Provided text:
(begin)

By Joel Hodgdon, Central Midwestern States Coordinator, Congressional Sportsmen's Foundation
The days are growing shorter; the weather is getting colder; and my ammunition stockpile is growing larger. Deer season is upon us. Sitting and waiting for the right buck usually gives me a lot of thinking time and I often find myself reflecting on how fortunate I am to be able to hunt. I’m lucky that my family brought me up to love the outdoors. I’m blessed that I had breakfast before I climbed into my blind and I don’t ever have to miss a meal.
This isn’t the case for everyone. Even here in America, many people go hungry every day. Families and children struggling to get enough food to eat is a problem that we all should strive to solve. Thanks to several nonprofits and the wildlife agencies in many states, hunters like me can do our part to help those less fortunate than ourselves who go hungry. Every hunting season in my home state of Kansas, I’ll donate a few dollars online to a charitable game meat donation program when buying my license.

(end)

Source material:
(begin)

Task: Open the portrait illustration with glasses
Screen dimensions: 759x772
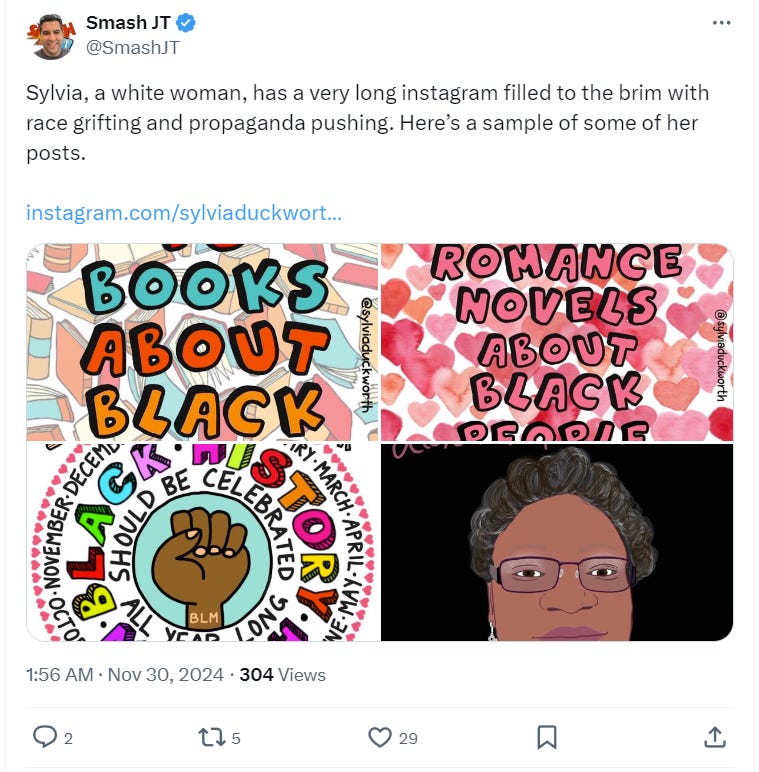Action: point(557,542)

(end)

The task: Continue the deer season column above about hunters helping feed the hungry, starting right after its last sentence.

Output of the task:
When I harvest a deer, I take pictures, field dress the deer, put it in the truck and take it in to my local meat processor. I can then give away some, or all, of my deer to the processor. The processor is reimbursed by the money donated by hunters and in some states by funds that the state budgeted to help the game donation program. Kansas Hunters Feeding the Hungry, and other similar organizations like them across the country, will then pick up the venison from the processor and distribute the meat to churches, shelters, kitchens, food banks and other places that provide the less fortunate with a hot meal.
You can support game meat donation programs in the following ways:
- Give a tax-deductible donation when buying your hunting license, permit, or stamps. Or support a game meat donation nonprofit without buying a license by donating to the nonprofit on their website.
- Donate freshly harvested game to your local meat processor that participates in a donation program.
- When donating your game, pay the costs of processing so that the limited funds available for the game meat program can go further and help put more meals on the table.
- Only want part of your harvest? You don’t have to donate a whole deer, elk or other big game animal. Donate as much or as little of your animal as you would like.
The donation of wild game to those in need reaps other benefits as well. Game meat donation programs help improve the public’s image of hunting and can serve as a valuable conservation tool.
To get further involved, or find a place to donate your wild game, find a contact in your state here.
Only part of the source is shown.